When cellular damage (trauma) occurs, the cells express (emit) P-selectin and secrete chemokines (for more information, please refer to Eukaryotic chemotaxis). Leukocytes naturally express the related molecule L-selectin. Selectin molecules have many surface receptors which are required for adhesive bonding. Leukocytes in the vicinity of damaged tissue are attracted by the presence of the chemokines. When the leukocyte gets close enough, the capture process initiates, and the leukocyte briefly adheres to the venular endothelium (inner cellular lining of veins). The leukocyte then rolls across the surface of the venular endothelium at a high speed (though more slowly than cells moving freely in the bloodstream). Rolling occurs when the selectin molecules bond to one another in the direction of the roll, but break bonds in the trailing direction. The speed of rolling may decrease (alternately, the leukocyte may break free), particularly in the case where E-selectin is expressed in the region. Eventually, a slow-rolling leukocyte will firmly adhere to the lining of the vein, as the selectin molecule receptors bond. The leukocyte will then travel through the cellular wall, following the chemokines trail to the source of the chemoattractants.

In an inflammatory response, leukocytes collectively are in every step of the cascade. Individually, they are in one step or another. It has been demonstrated that leukocyte recruitment is halted whenever any of the five steps is suppressed. It should be noted that suppressed expression of some selectin types (particularly L-selectin) will result in slower immune response. Normal immune response occurs in less than ten minutes. If L-selectin is not produced, the immune system response may be ten times slower, as P-selectin to P-selectin bonding occurs (leukocytes can also produce P-selectin). P-selectin to P-selectin bonds are equally strong, but occur less frequently because the receptor site density is lower than with the smaller E-selectin molecules; the resulting increase in initial rolling speed causes the slow rolling phase -- which ultimately allows firm adhesion and transmigration -- to take a longer period of time.
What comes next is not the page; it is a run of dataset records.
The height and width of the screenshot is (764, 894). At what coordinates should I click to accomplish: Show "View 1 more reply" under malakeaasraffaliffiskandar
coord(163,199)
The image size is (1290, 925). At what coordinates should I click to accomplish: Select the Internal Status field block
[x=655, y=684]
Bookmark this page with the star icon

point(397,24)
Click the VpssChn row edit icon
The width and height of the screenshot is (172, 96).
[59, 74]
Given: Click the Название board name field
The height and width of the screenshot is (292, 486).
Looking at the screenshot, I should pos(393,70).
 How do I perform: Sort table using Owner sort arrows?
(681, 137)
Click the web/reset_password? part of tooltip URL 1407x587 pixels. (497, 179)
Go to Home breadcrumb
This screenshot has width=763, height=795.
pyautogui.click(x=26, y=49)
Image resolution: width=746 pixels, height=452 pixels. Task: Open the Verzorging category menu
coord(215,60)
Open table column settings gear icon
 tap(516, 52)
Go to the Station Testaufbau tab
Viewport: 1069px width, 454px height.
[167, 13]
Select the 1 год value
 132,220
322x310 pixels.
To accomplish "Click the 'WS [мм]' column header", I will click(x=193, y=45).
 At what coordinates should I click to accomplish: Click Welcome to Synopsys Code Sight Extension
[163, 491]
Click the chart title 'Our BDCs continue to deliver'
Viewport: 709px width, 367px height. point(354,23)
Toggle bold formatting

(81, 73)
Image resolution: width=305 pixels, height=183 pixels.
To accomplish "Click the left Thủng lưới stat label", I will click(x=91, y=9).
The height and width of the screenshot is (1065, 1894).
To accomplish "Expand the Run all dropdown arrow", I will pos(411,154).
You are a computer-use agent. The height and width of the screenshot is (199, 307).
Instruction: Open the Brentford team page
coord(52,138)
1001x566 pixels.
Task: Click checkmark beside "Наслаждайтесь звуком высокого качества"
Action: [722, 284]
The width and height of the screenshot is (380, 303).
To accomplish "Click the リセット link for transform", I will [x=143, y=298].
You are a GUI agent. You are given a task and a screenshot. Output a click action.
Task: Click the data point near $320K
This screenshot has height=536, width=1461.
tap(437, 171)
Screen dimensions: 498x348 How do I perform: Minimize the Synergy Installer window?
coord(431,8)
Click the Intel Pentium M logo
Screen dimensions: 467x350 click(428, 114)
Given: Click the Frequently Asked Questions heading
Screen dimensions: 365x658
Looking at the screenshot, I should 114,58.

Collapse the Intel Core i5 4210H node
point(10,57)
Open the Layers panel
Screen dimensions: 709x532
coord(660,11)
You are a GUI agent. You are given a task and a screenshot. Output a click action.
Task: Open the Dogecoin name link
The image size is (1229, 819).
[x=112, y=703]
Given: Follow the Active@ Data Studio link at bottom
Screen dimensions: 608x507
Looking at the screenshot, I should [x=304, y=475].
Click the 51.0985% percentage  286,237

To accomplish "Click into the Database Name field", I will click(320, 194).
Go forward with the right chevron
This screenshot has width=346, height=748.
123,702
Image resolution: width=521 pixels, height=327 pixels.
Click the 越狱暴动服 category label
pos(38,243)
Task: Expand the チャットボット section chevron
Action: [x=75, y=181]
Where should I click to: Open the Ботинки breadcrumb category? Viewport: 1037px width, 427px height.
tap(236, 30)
Firm binding to the endothelial surface occurs via integrin receptors present in the leukocyte cell membrane. Chemokines induce a conformational change in these integrin receptors (ie LFA)which allow them to bind to their ligand (ie ICAM). Transmigration of the leukocyte occurs as PECAM proteins, found on the leukocyte and endothelial surfaces, interact and effectively pull the cell through the endothelium. Chemotaxis then draws the leukocyte toward the site of injury.